## What is required
Top to bottom, every record is to be copied word for word.

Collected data
▼▼▼

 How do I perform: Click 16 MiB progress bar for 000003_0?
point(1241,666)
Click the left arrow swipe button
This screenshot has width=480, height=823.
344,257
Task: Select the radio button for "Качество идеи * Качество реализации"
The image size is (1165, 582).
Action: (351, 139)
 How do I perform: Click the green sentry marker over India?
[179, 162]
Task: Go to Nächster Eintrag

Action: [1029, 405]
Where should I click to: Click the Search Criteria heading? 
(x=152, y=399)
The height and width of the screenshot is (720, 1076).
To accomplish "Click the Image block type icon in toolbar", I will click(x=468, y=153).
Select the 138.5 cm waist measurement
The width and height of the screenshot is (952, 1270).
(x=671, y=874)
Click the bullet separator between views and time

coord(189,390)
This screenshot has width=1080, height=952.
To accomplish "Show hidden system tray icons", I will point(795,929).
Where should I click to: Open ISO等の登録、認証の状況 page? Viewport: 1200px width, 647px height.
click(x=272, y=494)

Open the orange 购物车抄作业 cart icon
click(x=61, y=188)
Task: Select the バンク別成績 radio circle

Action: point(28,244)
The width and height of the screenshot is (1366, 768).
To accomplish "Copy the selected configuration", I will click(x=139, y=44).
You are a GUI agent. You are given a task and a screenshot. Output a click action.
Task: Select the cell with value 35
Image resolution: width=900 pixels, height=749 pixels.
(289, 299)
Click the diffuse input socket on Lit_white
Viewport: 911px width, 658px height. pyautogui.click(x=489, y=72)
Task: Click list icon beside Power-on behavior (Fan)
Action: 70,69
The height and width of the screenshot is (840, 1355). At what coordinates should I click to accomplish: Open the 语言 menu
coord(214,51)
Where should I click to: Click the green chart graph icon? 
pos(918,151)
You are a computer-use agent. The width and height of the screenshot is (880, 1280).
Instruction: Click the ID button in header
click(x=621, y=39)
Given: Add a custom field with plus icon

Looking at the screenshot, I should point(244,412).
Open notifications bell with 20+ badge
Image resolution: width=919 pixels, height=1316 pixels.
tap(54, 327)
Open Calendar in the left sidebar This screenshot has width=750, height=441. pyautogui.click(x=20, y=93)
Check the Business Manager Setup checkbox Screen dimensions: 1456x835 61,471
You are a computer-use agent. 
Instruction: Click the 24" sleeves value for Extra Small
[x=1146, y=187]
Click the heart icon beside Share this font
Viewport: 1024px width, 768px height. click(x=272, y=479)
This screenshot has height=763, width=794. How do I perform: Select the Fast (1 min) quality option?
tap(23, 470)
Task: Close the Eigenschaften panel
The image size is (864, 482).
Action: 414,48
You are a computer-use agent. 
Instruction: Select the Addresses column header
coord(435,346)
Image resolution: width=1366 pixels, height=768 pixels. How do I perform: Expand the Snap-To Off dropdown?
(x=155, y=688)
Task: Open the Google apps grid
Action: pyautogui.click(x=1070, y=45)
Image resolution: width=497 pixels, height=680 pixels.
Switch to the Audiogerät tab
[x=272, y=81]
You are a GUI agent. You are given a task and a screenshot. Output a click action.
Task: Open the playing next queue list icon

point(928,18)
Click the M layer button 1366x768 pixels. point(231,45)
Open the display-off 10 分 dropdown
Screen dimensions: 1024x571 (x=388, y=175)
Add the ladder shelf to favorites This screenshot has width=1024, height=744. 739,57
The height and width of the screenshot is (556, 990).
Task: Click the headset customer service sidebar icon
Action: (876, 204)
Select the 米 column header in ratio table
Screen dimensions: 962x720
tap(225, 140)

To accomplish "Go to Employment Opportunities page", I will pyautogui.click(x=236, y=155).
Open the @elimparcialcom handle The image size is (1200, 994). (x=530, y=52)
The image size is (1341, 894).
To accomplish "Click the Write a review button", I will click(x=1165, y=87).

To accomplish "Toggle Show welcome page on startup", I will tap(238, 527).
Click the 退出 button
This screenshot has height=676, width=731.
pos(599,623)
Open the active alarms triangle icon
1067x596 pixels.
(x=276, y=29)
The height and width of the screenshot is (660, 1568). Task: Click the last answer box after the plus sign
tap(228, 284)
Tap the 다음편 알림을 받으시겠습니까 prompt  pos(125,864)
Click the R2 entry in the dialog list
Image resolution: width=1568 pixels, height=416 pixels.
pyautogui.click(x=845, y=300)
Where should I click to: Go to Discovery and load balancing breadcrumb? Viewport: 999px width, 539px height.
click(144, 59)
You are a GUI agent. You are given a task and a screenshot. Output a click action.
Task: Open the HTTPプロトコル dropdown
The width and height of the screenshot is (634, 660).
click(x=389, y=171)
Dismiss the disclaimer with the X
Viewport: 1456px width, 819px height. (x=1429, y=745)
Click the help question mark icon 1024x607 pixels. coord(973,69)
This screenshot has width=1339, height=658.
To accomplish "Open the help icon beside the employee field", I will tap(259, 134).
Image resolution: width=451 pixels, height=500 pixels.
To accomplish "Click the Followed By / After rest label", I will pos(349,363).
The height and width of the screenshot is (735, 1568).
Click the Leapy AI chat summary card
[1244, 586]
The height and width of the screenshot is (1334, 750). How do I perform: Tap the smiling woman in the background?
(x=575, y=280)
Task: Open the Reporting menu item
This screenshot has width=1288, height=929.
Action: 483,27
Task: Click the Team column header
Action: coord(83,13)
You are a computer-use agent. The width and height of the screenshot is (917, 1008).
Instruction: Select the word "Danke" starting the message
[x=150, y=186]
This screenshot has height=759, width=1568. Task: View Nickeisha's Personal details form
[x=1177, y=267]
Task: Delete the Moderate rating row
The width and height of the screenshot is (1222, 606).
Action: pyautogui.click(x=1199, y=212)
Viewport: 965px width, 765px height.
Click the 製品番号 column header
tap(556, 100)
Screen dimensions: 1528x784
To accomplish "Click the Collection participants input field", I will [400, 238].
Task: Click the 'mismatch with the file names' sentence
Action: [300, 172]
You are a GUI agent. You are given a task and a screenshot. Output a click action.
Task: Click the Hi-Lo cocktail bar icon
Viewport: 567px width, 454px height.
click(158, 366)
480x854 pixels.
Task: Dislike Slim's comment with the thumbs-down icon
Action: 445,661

▲▲▲

## Response area
 How do I perform: Click 16 MiB progress bar for 000003_0?
point(1241,666)
Click the left arrow swipe button
This screenshot has width=480, height=823.
344,257
Task: Select the radio button for "Качество идеи * Качество реализации"
The image size is (1165, 582).
Action: (351, 139)
 How do I perform: Click the green sentry marker over India?
[179, 162]
Task: Go to Nächster Eintrag

Action: [1029, 405]
Where should I click to: Click the Search Criteria heading? 
(x=152, y=399)
The height and width of the screenshot is (720, 1076).
To accomplish "Click the Image block type icon in toolbar", I will click(x=468, y=153).
Select the 138.5 cm waist measurement
The width and height of the screenshot is (952, 1270).
(x=671, y=874)
Click the bullet separator between views and time

coord(189,390)
This screenshot has width=1080, height=952.
To accomplish "Show hidden system tray icons", I will point(795,929).
Where should I click to: Open ISO等の登録、認証の状況 page? Viewport: 1200px width, 647px height.
click(x=272, y=494)

Open the orange 购物车抄作业 cart icon
click(x=61, y=188)
Task: Select the バンク別成績 radio circle

Action: point(28,244)
The width and height of the screenshot is (1366, 768).
To accomplish "Copy the selected configuration", I will click(x=139, y=44).
You are a GUI agent. You are given a task and a screenshot. Output a click action.
Task: Select the cell with value 35
Image resolution: width=900 pixels, height=749 pixels.
(289, 299)
Click the diffuse input socket on Lit_white
Viewport: 911px width, 658px height. pyautogui.click(x=489, y=72)
Task: Click list icon beside Power-on behavior (Fan)
Action: 70,69
The height and width of the screenshot is (840, 1355). At what coordinates should I click to accomplish: Open the 语言 menu
coord(214,51)
Where should I click to: Click the green chart graph icon? 
pos(918,151)
You are a computer-use agent. The width and height of the screenshot is (880, 1280).
Instruction: Click the ID button in header
click(x=621, y=39)
Given: Add a custom field with plus icon

Looking at the screenshot, I should point(244,412).
Open notifications bell with 20+ badge
Image resolution: width=919 pixels, height=1316 pixels.
tap(54, 327)
Open Calendar in the left sidebar This screenshot has width=750, height=441. pyautogui.click(x=20, y=93)
Check the Business Manager Setup checkbox Screen dimensions: 1456x835 61,471
You are a computer-use agent. 
Instruction: Click the 24" sleeves value for Extra Small
[x=1146, y=187]
Click the heart icon beside Share this font
Viewport: 1024px width, 768px height. click(x=272, y=479)
This screenshot has height=763, width=794. How do I perform: Select the Fast (1 min) quality option?
tap(23, 470)
Task: Close the Eigenschaften panel
The image size is (864, 482).
Action: 414,48
You are a computer-use agent. 
Instruction: Select the Addresses column header
coord(435,346)
Image resolution: width=1366 pixels, height=768 pixels. How do I perform: Expand the Snap-To Off dropdown?
(x=155, y=688)
Task: Open the Google apps grid
Action: pyautogui.click(x=1070, y=45)
Image resolution: width=497 pixels, height=680 pixels.
Switch to the Audiogerät tab
[x=272, y=81]
You are a GUI agent. You are given a task and a screenshot. Output a click action.
Task: Open the playing next queue list icon

point(928,18)
Click the M layer button 1366x768 pixels. point(231,45)
Open the display-off 10 分 dropdown
Screen dimensions: 1024x571 (x=388, y=175)
Add the ladder shelf to favorites This screenshot has width=1024, height=744. 739,57
The height and width of the screenshot is (556, 990).
Task: Click the headset customer service sidebar icon
Action: (876, 204)
Select the 米 column header in ratio table
Screen dimensions: 962x720
tap(225, 140)

To accomplish "Go to Employment Opportunities page", I will pyautogui.click(x=236, y=155).
Open the @elimparcialcom handle The image size is (1200, 994). (x=530, y=52)
The image size is (1341, 894).
To accomplish "Click the Write a review button", I will click(x=1165, y=87).

To accomplish "Toggle Show welcome page on startup", I will tap(238, 527).
Click the 退出 button
This screenshot has height=676, width=731.
pos(599,623)
Open the active alarms triangle icon
1067x596 pixels.
(x=276, y=29)
The height and width of the screenshot is (660, 1568). Task: Click the last answer box after the plus sign
tap(228, 284)
Tap the 다음편 알림을 받으시겠습니까 prompt  pos(125,864)
Click the R2 entry in the dialog list
Image resolution: width=1568 pixels, height=416 pixels.
pyautogui.click(x=845, y=300)
Where should I click to: Go to Discovery and load balancing breadcrumb? Viewport: 999px width, 539px height.
click(144, 59)
You are a GUI agent. You are given a task and a screenshot. Output a click action.
Task: Open the HTTPプロトコル dropdown
The width and height of the screenshot is (634, 660).
click(x=389, y=171)
Dismiss the disclaimer with the X
Viewport: 1456px width, 819px height. (x=1429, y=745)
Click the help question mark icon 1024x607 pixels. coord(973,69)
This screenshot has width=1339, height=658.
To accomplish "Open the help icon beside the employee field", I will tap(259, 134).
Image resolution: width=451 pixels, height=500 pixels.
To accomplish "Click the Followed By / After rest label", I will pos(349,363).
The height and width of the screenshot is (735, 1568).
Click the Leapy AI chat summary card
[1244, 586]
The height and width of the screenshot is (1334, 750). How do I perform: Tap the smiling woman in the background?
(x=575, y=280)
Task: Open the Reporting menu item
This screenshot has width=1288, height=929.
Action: 483,27
Task: Click the Team column header
Action: coord(83,13)
You are a computer-use agent. The width and height of the screenshot is (917, 1008).
Instruction: Select the word "Danke" starting the message
[x=150, y=186]
This screenshot has height=759, width=1568. Task: View Nickeisha's Personal details form
[x=1177, y=267]
Task: Delete the Moderate rating row
The width and height of the screenshot is (1222, 606).
Action: pyautogui.click(x=1199, y=212)
Viewport: 965px width, 765px height.
Click the 製品番号 column header
tap(556, 100)
Screen dimensions: 1528x784
To accomplish "Click the Collection participants input field", I will [400, 238].
Task: Click the 'mismatch with the file names' sentence
Action: [300, 172]
You are a GUI agent. You are given a task and a screenshot. Output a click action.
Task: Click the Hi-Lo cocktail bar icon
Viewport: 567px width, 454px height.
click(158, 366)
480x854 pixels.
Task: Dislike Slim's comment with the thumbs-down icon
Action: 445,661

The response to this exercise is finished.